I commanded my legs to run, but they weren't cooperating. It seemed that my synapses weren't firing properly because the motor neurons in my legs and feet weren't responding! I was disappointed because out of the three events, running was my strongest leg (pardon the pun) of the race. That's when I remembered what the race coordinator said, "Just focus on putting one foot in front of the other." So that's what I did. I half jogged, half trotted along the course.

I had finished my cup of water and wanted to drink more liquids since I didn't have anything the bike ride. So I took my bottle of diluted Gatorade, squeezed it, and ... nothing.
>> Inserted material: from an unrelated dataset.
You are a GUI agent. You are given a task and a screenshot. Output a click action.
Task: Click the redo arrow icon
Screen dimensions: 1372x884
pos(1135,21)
My Gatorade was still frozen!! [Note: the Gatorade solution in my bike had melted because I was cycling in the sun, but my running belt was in the shade.] I ended up carrying unnecessary extra weight with me in the form of a block of ice.

Aside from the part through the parking lot, the run consisted mostly of trails. There were hills with mild gradients, what D calls "dipsy doos" or rolling hills. The path we followed was like the clover leaf roundabouts on a highway. You were pretty much always running in the opposite direction to somebody else on the other side of the same road. I initially thought it was stupid, but then I realized it was ingenious: not only were they able to create a much longer course over a smaller surface area, but since they put a water station in the middle of the clover, volunteers were able to serve runners 3-4 times from that single point at regular intervals throughout the run.

I eventually recovered some feeling in my legs but still couldn't run very fast. I promised myself that I would run the entire distance, no matter how slowly I was going. I refused to stop and walk. This was my best event (everything is relative) so dammit, I was going to do it properly! Even though I was going pretty slowly, I passed a lot of people who were even slower than I was (I guess everything really is relative). Most of the people I passed were walking, but I also passed people who were running. Like me, they looked like they had jelly legs. I think I passed a total of 10-15 people, making up some lost time on the bike.

The last section of the run was back through the parking lot, with a brief stretch of pavement to the finish line. As soon as I left the trail and saw this last section, I ran. I really ran. In fact I sprinted the rest of the way. Some lady I passed shouted, "Go for it!" as I went by. I glanced at the clock above me as I crossed the finish and saw that the time was 1:57:14. I started 25 minutes after gun time, which meant I completed the event in 1:32:14.

Post Race Thoughts

In the grand scheme of things, 1-1/2 hours is pretty slow for the distance I covered, but the important thing is that I I finished a triathlon. Me, the one who thought that runners were idiots - I guess I'm an idiot now! Me, the woman who would laugh out loud every time she saw a poster recruiting triathletes, and snicker, "Yeah, right!" Trust me, if I can do it, so can you. YES, YOU CAN.

Now that I've done a triathlon, I'm absolutely hooked. I don't intend to place or attempt anything heroic, but I'd like to incorporate training and competing as an integral part of my life. I do this for fun and for personal accomplishment. One more thing that D & I can do together for years to come.